Ben Kloosterman Mon, 18 Nov 2013 03:55:08 -0800

>
>
> BTW the Immix code has a concept called Chunks  which is just N blocks.
>>  Basically a  bunch of pages .. but it has some metadata.
>> More on  this later , im still exploring it.
>>
>
> Look forward to hearing about it.
>


Things i note
-  The Heap is a list of chunks
- Chunks seem to hold the metadata for the blocks.
- It is a Jikes structure
- Chunks are 4Meg
- Chunks , Lines and Blocks are all 2^N structures with Masks .
- For systems with pages < 32K , 128 blocks in a Chunk.
- Blocks are allocated from chunks and marked in use / recycled.
- There is a high water mark ..so used for getting more memory .

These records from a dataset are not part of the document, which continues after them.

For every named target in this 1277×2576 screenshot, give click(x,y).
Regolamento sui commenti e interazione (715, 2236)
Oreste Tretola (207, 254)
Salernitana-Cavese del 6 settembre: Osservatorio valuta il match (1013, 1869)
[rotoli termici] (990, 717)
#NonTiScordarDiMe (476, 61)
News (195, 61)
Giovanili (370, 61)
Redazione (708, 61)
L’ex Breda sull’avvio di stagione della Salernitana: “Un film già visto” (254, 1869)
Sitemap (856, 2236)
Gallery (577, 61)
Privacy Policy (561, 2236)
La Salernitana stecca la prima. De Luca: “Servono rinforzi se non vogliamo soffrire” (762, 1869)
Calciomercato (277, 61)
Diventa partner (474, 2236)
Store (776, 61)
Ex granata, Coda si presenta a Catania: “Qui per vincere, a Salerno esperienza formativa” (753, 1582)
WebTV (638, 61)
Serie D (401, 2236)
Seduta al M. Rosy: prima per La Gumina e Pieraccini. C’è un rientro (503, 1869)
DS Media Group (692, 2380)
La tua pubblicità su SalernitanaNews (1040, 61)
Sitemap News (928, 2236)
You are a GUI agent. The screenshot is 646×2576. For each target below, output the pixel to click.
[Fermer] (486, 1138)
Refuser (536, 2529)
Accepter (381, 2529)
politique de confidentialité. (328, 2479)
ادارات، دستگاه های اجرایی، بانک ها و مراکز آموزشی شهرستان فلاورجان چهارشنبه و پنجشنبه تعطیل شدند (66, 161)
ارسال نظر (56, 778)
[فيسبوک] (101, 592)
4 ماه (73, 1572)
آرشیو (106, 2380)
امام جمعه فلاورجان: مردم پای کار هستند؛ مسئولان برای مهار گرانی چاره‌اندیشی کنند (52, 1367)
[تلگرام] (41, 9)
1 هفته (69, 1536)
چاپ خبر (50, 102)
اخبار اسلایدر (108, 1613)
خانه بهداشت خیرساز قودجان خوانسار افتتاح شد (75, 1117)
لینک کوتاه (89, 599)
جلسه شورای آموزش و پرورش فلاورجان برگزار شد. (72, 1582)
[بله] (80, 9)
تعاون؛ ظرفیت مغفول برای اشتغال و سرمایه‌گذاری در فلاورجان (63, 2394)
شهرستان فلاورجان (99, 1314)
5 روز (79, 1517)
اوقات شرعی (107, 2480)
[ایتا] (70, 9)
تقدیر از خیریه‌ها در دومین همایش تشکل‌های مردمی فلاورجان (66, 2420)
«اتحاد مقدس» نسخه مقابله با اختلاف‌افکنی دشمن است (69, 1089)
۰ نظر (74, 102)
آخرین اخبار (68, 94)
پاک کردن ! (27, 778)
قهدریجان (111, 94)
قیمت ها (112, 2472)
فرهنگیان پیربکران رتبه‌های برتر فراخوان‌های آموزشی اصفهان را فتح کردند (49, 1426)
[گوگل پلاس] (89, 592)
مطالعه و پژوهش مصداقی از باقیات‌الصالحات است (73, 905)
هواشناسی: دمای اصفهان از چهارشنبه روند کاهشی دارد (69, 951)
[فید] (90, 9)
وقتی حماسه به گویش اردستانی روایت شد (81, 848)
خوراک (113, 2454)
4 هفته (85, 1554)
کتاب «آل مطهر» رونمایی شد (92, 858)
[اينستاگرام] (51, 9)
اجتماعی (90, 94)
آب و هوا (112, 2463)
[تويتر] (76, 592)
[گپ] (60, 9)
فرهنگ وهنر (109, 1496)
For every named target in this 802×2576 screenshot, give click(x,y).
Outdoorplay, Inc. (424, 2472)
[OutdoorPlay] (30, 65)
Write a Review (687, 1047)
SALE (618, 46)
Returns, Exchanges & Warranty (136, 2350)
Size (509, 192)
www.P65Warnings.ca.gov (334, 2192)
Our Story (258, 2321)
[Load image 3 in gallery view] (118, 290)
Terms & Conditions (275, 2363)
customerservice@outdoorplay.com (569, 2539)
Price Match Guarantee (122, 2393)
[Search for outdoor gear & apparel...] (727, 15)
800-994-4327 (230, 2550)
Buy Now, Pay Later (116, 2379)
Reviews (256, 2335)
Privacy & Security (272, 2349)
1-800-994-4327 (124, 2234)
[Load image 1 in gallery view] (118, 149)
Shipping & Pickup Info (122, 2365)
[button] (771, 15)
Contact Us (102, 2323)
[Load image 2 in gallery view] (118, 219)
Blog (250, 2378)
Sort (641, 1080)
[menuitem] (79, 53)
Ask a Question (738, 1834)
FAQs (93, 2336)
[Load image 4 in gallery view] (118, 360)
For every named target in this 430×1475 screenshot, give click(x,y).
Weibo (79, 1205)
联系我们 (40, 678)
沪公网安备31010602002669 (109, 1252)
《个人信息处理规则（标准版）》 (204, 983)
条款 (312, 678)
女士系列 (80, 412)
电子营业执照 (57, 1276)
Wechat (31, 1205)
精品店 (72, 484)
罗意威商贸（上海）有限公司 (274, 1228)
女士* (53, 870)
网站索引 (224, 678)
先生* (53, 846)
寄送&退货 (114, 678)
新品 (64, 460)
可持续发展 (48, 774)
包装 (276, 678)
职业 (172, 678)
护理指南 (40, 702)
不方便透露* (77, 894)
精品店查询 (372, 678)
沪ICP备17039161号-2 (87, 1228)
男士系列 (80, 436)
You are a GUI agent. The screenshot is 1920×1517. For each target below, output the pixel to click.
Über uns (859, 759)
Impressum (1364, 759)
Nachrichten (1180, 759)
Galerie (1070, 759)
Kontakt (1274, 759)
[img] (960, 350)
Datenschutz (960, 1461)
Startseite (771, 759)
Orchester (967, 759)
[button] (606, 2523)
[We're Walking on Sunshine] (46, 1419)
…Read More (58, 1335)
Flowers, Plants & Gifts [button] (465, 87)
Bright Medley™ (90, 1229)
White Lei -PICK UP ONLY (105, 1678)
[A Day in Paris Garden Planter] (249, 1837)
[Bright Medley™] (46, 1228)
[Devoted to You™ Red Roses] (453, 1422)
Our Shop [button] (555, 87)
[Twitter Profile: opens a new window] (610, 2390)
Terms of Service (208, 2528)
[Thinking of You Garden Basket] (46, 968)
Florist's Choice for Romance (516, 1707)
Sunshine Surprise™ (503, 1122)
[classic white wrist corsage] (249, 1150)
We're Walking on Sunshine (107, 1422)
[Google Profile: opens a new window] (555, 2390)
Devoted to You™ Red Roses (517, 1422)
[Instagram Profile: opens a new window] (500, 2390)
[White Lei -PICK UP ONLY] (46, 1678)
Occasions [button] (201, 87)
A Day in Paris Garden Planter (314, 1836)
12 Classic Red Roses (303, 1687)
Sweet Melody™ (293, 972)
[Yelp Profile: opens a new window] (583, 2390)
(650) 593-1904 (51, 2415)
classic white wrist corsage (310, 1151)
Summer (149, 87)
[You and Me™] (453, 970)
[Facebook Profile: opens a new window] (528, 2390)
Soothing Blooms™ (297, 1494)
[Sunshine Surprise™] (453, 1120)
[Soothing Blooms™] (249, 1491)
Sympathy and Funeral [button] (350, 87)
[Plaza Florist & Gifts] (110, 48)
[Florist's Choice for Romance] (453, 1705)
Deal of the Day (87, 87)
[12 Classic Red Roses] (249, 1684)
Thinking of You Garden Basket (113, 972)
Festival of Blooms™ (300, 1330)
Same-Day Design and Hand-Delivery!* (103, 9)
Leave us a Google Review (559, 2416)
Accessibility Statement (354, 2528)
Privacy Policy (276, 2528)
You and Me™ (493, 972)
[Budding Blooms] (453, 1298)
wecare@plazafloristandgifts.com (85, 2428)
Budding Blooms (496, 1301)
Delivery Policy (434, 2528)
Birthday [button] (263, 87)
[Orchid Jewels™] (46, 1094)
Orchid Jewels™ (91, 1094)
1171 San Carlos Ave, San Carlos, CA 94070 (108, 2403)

Bits i dont understand for now
- Discontiguous chunks
- Blocks being freed release pages.


>
>>  At first i thought  I had some options here..
>> 1) Use the last page as a guard .. the fault though expensive works out
>> at roughly 200+ Cycles ( on x86_64)  and a 256K block can have  somewhere
>> between  32-16000 objects  on average the cost here is low. ( Setting the
>> pages can be done in the background)
>> 2)  Divide the block into fixed sizes with meta data at each division but
>> allocate them together for the bump allocator  ( this is important as you
>> dont want to go to the block allocator to often) .
>> 3) Use a lookup in FS /GS for the current block size
>>
>> But all this is rather silly when checking the code, as it allocates them
>> on lines .. so it needs to store a byte count for the amount of bytes in
>> the line ( to check overflow) and the amount of bytes in a line is  fixed .
>> Changing number of lines in a block to a variable is far less of an issue
>>  and either just a line# variable or combined with option (2).   There is
>> also a #of lines allocated counter so there are a few options around this.
>>
>
> I think (2) won't help because you have metadata in the middle of the
> stack. You end up having to do all of the call-time guards to avoid overrun
> that you would need for a segmented stack. But you are right that this
> check is subsumed by the bump limit pointer check. The only real difference
> is that the stack grows down while most blocks will grow up, but that's
> just a sign change on some of the comparisons.
>

Yep definetly wont work for stack . Was only for memory blocks.

>
> You make it sound as if the current RC-immix mechanism is computing
> bytes-allocated-in-line explicitly. That surprises me. Don't the low-order
> bits of the bump pointer already encode that?
>
> Changing the (static) size of the block isn't a problem, except that at
> some point you are going to hit architectural costs imposed by short
> immediate values (for masking) in the underlying instruction set. It's
> better if you don't have to do multiple instructions to build the mask
> value, but as long as the size is statically known the mask is just a
> constant value.
>
> But if the size of the chunk is *dynamic*, you need some instructions to
> look up the size so that you can determine where the metadata is and decide
> what mask to use. You could certainly turn the block base pointer into
> thread-local data, and you could store bits-to-mask in the first (otherwise
> unused) byte of the metadata, but it still seems like more instructions to
> run in the inline path. This is a marginal (new) computation in the inline
> path, and I'm already somewhat concerned about the number of instructions
> in the inline path.
>
> I'm making a bunch of assumptions here, though. Since you have actually
> looked at how this thing works, can you give pseudo-code for the fast path
> of the bump allocator?
>
> One thing I'm particularly curious about: does the fast path check the
> limit pointer each time an allocation occurs, or are limit checks across
> multiple allocations combined in the obvious way?
>

Posted below since i talk about limit at the end. It is needed for finding
holes ,possibly you could use a diffirent allocator for new ( constant) vs
recycled ( variable) but my gut is the allignment code will cost  a lot
more than the variable.   For RC-Immix now multiple block sizes have no
cost to the fast allocator  ( you just set a diffirent limit address in the
slow  path)

>
>
>>
>>
> If a block is split it can be zeroed far more efficiently . That said this
>> applies more to an Immix style collector than Rc-Immic because with ref
>> counting you can zero when freeing.
>>
>
> You can, but you really don't want do. The zeroing speed is one of the
> under-appreciated advantages of a bump allocator. Zeroing long chunks can
> be done with  (cache line zero) on a lot of modern machines. That's hugely
> faster than word-at-a-time can do it.
>

Does ARM/X86 have it ? I know IBM Power do .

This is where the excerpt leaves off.